Each line from the one with "Screen dimensions: 623x490" through the last line of the records must be output exactly, both ends included.

### [AVAILABLE RECORDS]
──────────────────────────────

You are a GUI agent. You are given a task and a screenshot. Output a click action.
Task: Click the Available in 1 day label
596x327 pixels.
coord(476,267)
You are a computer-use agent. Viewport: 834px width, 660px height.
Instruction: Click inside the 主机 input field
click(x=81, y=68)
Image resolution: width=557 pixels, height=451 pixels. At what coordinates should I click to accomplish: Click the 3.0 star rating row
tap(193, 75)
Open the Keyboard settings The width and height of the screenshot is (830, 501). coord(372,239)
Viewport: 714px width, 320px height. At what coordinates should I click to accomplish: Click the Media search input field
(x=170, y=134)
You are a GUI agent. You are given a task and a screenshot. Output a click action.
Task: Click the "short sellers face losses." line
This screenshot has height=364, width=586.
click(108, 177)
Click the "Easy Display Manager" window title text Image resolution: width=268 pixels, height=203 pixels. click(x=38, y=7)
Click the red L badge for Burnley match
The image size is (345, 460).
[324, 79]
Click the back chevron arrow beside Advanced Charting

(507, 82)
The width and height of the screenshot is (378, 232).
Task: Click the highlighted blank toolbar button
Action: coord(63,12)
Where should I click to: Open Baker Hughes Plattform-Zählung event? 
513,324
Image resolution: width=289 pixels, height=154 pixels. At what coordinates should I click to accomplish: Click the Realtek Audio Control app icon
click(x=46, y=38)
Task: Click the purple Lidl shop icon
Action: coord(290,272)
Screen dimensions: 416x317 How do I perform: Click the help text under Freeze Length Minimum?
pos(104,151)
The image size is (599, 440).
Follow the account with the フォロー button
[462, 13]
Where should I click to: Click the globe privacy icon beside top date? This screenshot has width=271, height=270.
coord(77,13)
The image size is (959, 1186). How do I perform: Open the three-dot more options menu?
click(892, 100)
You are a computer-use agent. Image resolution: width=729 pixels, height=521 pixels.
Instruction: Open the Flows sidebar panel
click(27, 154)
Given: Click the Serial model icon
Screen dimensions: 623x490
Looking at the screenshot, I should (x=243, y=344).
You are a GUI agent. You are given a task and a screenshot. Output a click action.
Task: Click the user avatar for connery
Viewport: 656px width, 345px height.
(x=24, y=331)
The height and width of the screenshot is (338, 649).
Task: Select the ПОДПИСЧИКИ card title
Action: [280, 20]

──────────────────────────────

### [WRITTEN ANSWER]
Screen dimensions: 623x490
Looking at the screenshot, I should (x=243, y=344).
You are a GUI agent. You are given a task and a screenshot. Output a click action.
Task: Click the user avatar for connery
Viewport: 656px width, 345px height.
(x=24, y=331)
The height and width of the screenshot is (338, 649).
Task: Select the ПОДПИСЧИКИ card title
Action: [280, 20]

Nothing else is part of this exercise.